Goal of the exercise → Send back the data below exactly. Drop every picture.

Stored data
------------------------------------------------------------
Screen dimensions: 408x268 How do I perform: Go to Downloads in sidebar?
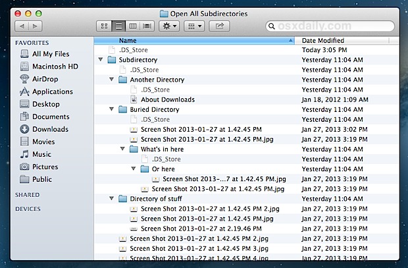(x=50, y=129)
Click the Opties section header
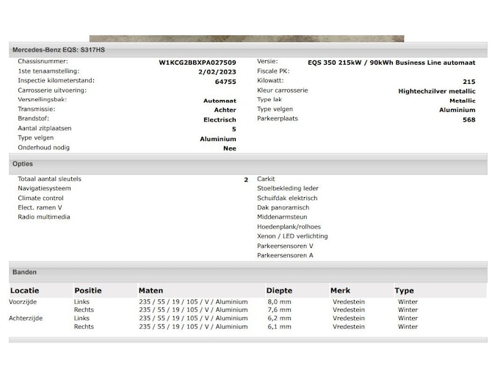 click(23, 164)
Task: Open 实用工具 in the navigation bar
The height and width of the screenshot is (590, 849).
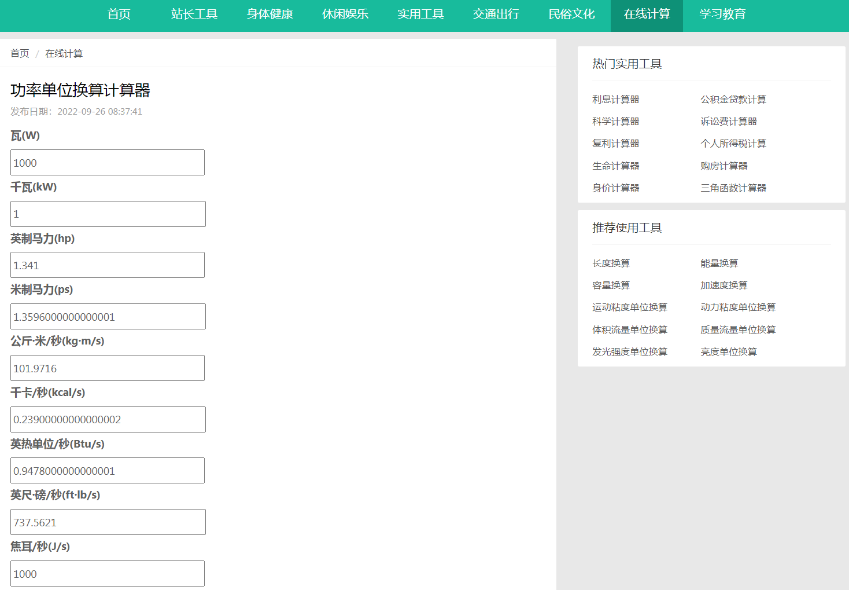Action: click(x=420, y=14)
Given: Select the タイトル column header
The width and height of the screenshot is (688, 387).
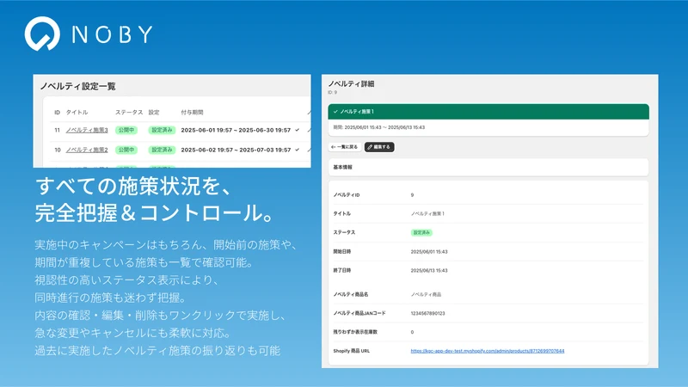Looking at the screenshot, I should (77, 113).
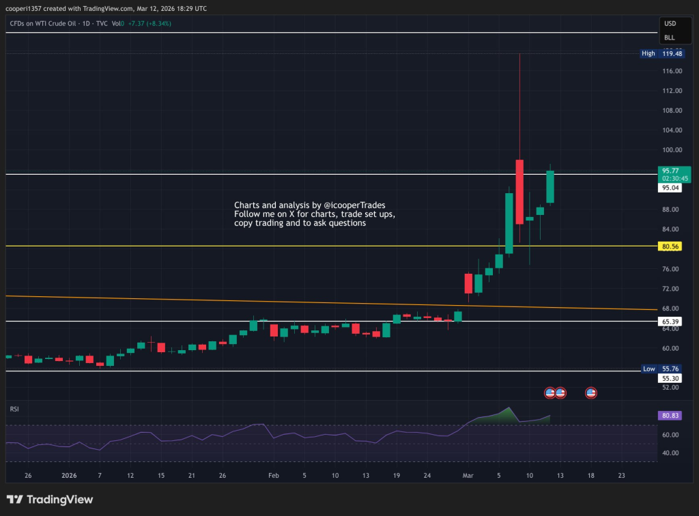
Task: Click the Feb label on the time axis
Action: 274,474
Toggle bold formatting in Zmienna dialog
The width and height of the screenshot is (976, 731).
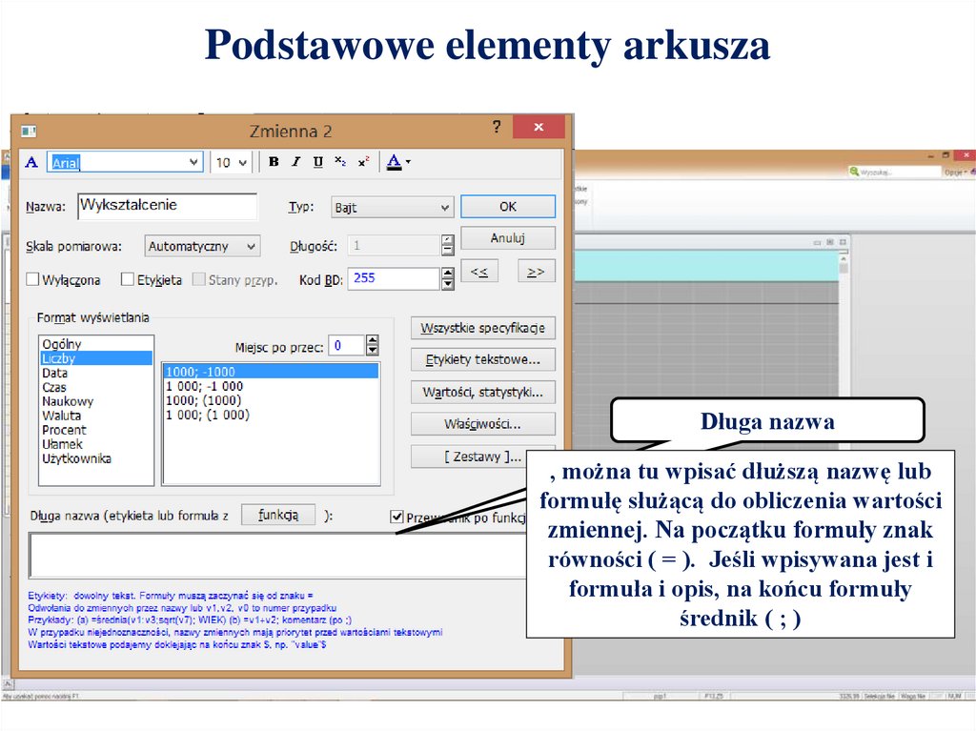pos(274,162)
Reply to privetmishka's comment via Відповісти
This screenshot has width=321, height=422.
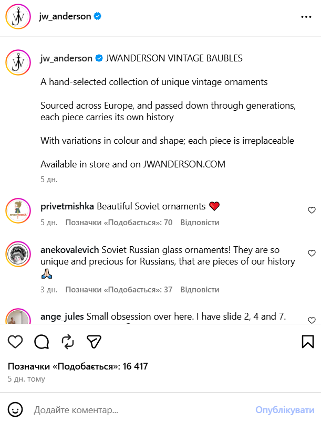pyautogui.click(x=200, y=223)
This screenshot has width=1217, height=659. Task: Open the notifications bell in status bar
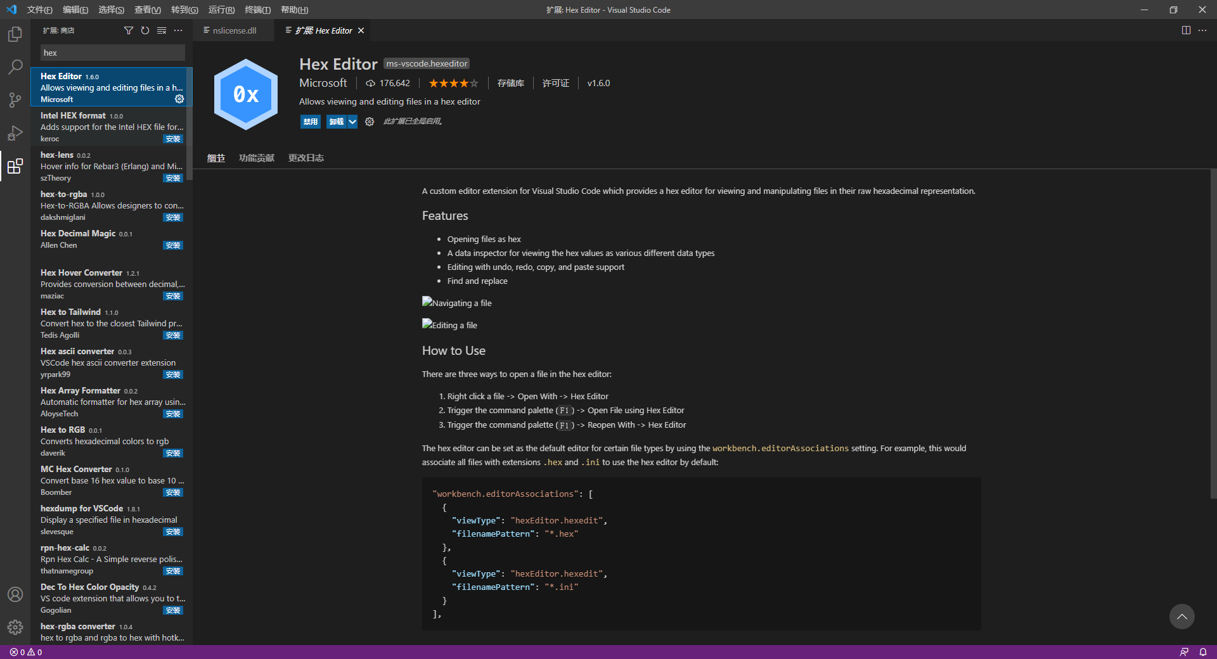click(x=1202, y=652)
------------------------------------------------------------
Exercise answer →
Screen dimensions: 408x268 How do I perform: Go to Downloads in sidebar?
(x=50, y=129)
Click the Opties section header
 click(23, 164)
Task: Open 实用工具 in the navigation bar
The height and width of the screenshot is (590, 849).
Action: click(x=420, y=14)
Given: Select the タイトル column header
The width and height of the screenshot is (688, 387).
Looking at the screenshot, I should (77, 113).
Task: Click the Feb label on the time axis
Action: 274,474
Toggle bold formatting in Zmienna dialog
The width and height of the screenshot is (976, 731).
pos(274,162)
Reply to privetmishka's comment via Відповісти
This screenshot has width=321, height=422.
pyautogui.click(x=200, y=223)
This screenshot has width=1217, height=659. Task: Open the notifications bell in status bar
click(x=1202, y=652)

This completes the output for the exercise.